For me it's primarily a cash thing. I can't realistically set aside several hundred (or even thousand) dollars needed to travel to a scale contest in a distant location. Even a weekend trip within Japan can cost two or three hundred bucks. In my professional life, I attend perhaps one or two conferences a year. Luckily I have a research budget that covers that travel. RC is an expensive hobby. Every dollar I'd spend on travel to a scale event is a dollar I wouldnt' have to spend on RC supplies.

Second is perhaps a sense that I don't want to "play the game" of scale contests. For example, the whole documentation thing sounds like classic hoop-jumping. Ditto on the minimum viewing distant rule. In my perfect world, I'd want to let the judge crawl right into the cockpit and move the rudder pedals around.
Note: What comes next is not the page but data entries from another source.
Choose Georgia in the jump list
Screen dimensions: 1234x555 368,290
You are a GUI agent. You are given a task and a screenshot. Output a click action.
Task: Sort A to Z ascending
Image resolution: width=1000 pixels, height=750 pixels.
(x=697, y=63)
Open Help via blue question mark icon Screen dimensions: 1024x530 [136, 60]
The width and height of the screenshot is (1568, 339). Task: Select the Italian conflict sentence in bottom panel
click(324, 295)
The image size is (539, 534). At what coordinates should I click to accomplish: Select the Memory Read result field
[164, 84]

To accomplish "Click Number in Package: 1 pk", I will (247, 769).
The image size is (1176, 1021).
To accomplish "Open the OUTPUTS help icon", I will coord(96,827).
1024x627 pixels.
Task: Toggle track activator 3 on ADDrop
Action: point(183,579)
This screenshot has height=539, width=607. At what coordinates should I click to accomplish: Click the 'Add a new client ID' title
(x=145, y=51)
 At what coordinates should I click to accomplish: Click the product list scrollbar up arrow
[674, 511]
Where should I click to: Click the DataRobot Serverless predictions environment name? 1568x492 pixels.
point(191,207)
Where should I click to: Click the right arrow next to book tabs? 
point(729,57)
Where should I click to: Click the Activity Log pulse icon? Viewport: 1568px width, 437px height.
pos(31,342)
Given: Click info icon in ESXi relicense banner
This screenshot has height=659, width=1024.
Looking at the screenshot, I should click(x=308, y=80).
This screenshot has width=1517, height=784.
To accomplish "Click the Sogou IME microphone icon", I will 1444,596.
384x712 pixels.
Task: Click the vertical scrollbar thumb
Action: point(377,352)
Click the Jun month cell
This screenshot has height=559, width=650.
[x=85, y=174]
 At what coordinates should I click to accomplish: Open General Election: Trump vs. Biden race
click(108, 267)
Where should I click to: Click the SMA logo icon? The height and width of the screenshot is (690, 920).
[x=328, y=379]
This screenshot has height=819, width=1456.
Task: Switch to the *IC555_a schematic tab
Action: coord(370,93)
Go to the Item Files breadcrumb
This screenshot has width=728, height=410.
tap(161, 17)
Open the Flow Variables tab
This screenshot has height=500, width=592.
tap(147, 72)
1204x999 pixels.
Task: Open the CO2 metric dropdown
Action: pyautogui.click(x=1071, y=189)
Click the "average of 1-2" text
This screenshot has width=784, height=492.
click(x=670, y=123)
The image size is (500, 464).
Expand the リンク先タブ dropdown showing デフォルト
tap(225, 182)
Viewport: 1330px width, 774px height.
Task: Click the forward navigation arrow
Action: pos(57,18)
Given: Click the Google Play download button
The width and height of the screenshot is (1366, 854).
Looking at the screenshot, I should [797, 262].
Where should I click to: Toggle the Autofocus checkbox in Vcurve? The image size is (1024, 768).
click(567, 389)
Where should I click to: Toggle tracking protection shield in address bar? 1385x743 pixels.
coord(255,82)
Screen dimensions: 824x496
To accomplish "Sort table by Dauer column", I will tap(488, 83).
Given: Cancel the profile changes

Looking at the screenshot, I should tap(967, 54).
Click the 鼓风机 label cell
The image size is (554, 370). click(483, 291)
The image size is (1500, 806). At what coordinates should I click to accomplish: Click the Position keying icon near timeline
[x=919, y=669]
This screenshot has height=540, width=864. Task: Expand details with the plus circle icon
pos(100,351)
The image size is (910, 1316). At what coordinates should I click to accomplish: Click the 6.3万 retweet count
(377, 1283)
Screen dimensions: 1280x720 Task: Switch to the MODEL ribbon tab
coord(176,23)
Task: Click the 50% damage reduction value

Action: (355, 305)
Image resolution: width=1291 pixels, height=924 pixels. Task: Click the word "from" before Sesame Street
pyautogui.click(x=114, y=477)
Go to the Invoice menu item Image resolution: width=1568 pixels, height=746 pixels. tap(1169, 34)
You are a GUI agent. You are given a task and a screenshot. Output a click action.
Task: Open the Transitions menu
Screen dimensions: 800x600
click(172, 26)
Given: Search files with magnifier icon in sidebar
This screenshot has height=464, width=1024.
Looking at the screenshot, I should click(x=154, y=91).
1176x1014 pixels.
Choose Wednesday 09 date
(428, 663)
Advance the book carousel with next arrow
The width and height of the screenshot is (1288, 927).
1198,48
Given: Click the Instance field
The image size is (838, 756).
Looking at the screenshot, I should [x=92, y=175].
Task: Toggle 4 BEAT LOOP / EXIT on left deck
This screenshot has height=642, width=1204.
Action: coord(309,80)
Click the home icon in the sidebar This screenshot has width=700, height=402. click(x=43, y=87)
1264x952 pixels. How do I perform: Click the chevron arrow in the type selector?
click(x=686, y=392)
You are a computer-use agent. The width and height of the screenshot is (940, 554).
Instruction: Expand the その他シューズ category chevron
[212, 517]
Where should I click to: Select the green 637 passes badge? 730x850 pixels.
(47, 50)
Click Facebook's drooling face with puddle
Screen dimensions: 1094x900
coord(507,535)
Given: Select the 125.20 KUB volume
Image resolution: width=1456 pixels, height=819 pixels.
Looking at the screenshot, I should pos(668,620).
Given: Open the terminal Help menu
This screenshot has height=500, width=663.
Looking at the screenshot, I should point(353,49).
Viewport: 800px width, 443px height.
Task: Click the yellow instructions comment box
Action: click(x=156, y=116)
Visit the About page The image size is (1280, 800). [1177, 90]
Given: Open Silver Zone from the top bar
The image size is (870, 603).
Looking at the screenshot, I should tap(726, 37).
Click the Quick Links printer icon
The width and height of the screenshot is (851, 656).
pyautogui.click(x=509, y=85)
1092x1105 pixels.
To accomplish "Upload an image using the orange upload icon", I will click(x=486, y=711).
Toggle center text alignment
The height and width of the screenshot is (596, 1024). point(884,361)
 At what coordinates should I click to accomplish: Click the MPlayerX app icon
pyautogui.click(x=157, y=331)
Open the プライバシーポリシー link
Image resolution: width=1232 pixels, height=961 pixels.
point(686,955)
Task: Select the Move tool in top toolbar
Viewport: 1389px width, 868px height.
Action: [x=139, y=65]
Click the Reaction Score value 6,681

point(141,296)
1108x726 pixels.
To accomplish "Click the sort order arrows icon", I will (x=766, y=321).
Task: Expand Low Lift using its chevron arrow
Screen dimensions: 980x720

I know there are probably perfectly good reasons that the rules are the way they are. But I don't care. And I definitely don't care about learning tricks to "work the system."

And finally, I don't actually care that much about the flying part yet don't like the idea of "team scale." To me, if you're not flying a model you build with your own two hands, then you might as well be flying an ARF. And a builder who isn't also the flyer is missing some vital part of the whole experience. The sort of scale event I might enter would be judged first and foremost (and overwhelmingly) on static craftsmanship and scale/historical accuracy, for example, additional points would be offered for finding solid evidence that a three view or plan was wrong. Flying would be required (to keep model builders honest) but as long as you could take off, fly the circuit, and land in one piece, you'd get the "flight points." Sort of the opposite of what you have in pro-am style competitions, where static is just some minimum points.

For all these reason, I don't imagine I'll ever participate in a scale contest.